Turn the lines from the line with "You are a GUI" to the line with "point(191,450)", both included, into a Markdown table with the columns No. and Line, numbering each row. Skip blank lines and leave the pictures out.

Start of Provided information

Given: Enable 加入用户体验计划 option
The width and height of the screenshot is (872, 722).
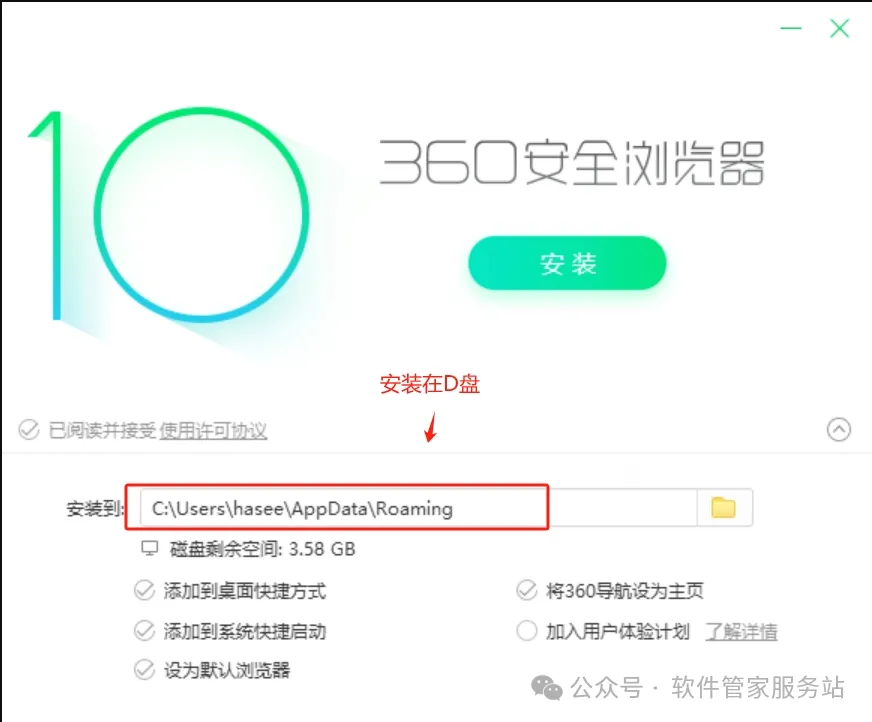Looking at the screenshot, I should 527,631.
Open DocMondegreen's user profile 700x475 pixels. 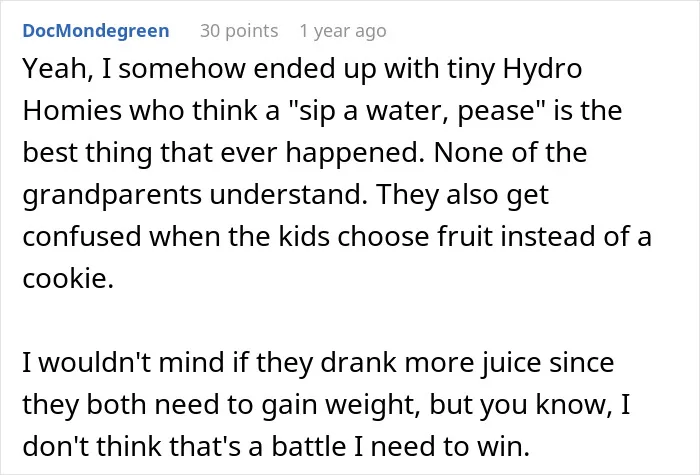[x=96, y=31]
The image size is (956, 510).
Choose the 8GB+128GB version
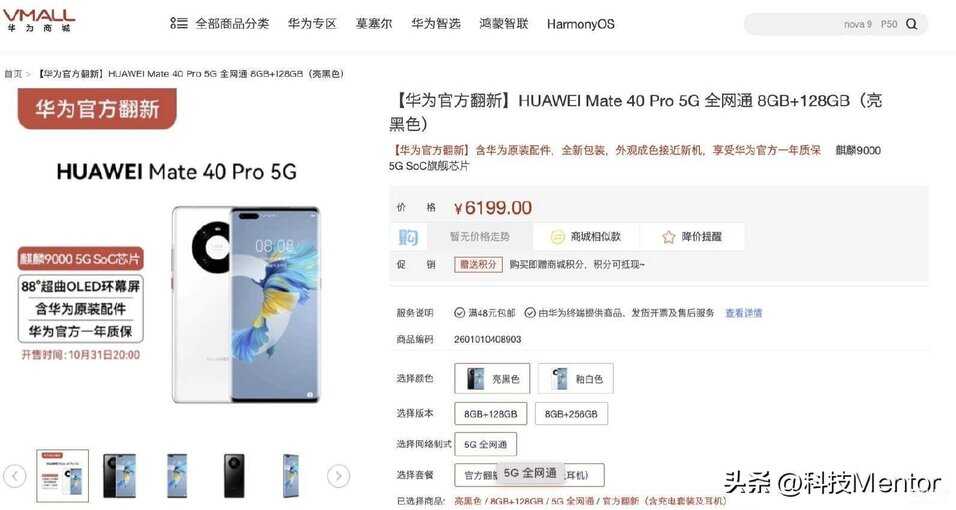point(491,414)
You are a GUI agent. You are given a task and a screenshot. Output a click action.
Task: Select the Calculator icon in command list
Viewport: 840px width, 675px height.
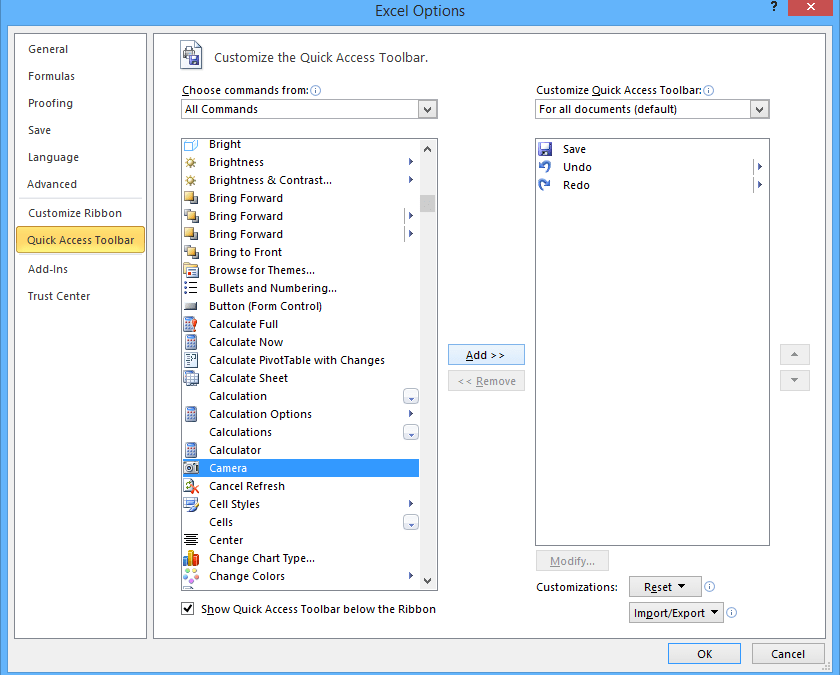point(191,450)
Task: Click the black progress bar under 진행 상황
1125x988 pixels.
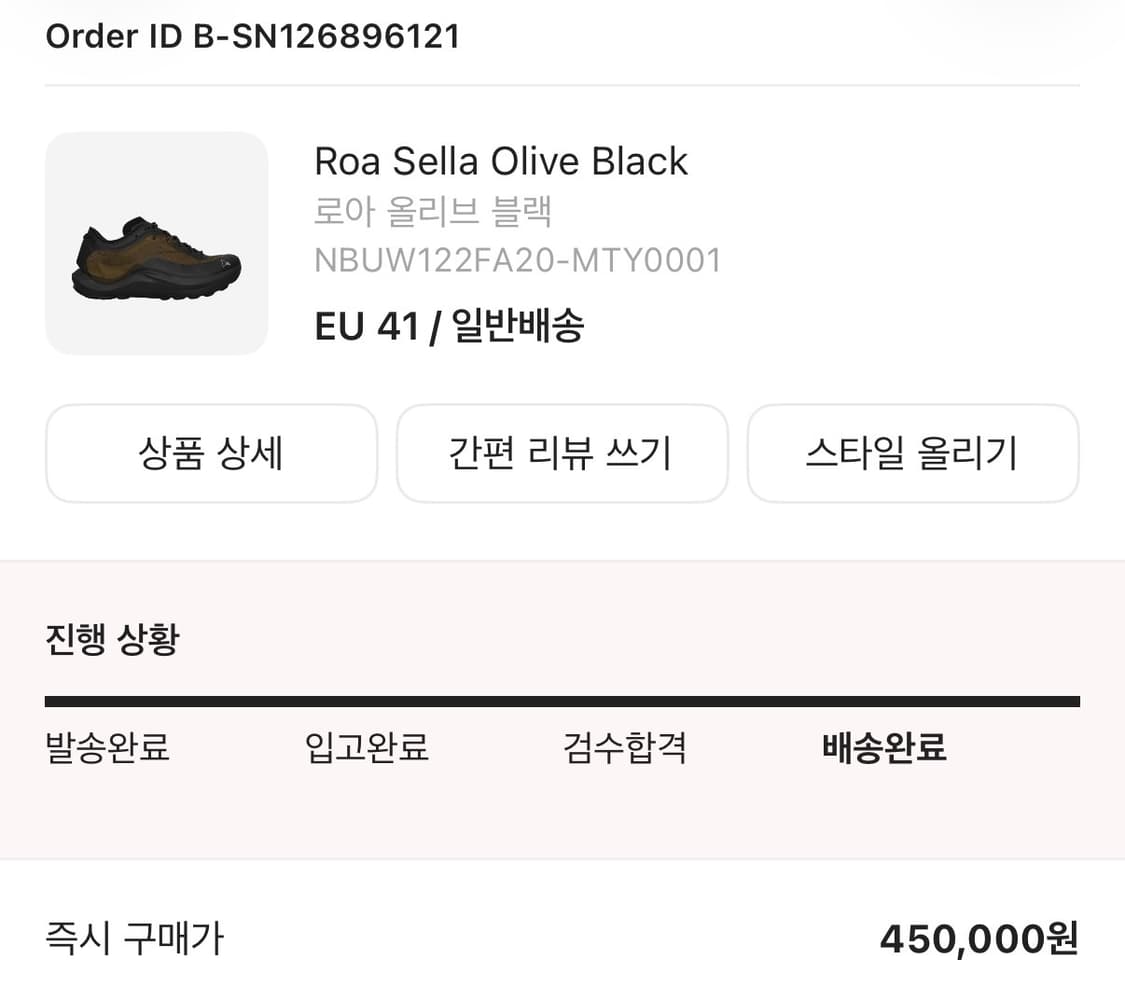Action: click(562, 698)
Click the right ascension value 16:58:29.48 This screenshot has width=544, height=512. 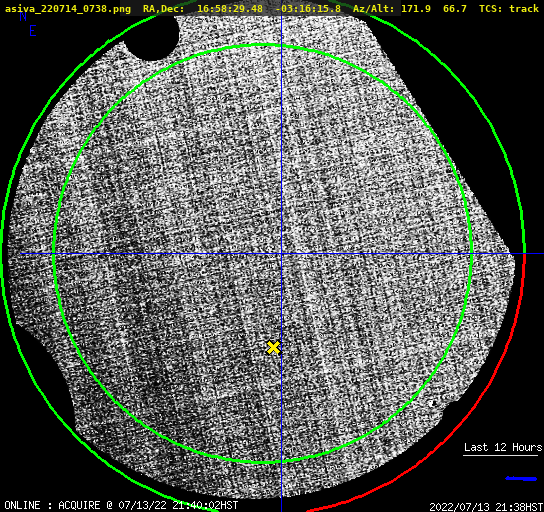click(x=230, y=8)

End of Provided information

Problem solution =>
| No. | Line |
|---|---|
| 1 | You are a GUI agent. You are given a task and a screenshot. Output a click action. |
| 2 | Task: Select the Calculator icon in command list |
| 3 | Viewport: 840px width, 675px height. |
| 4 | point(191,450) |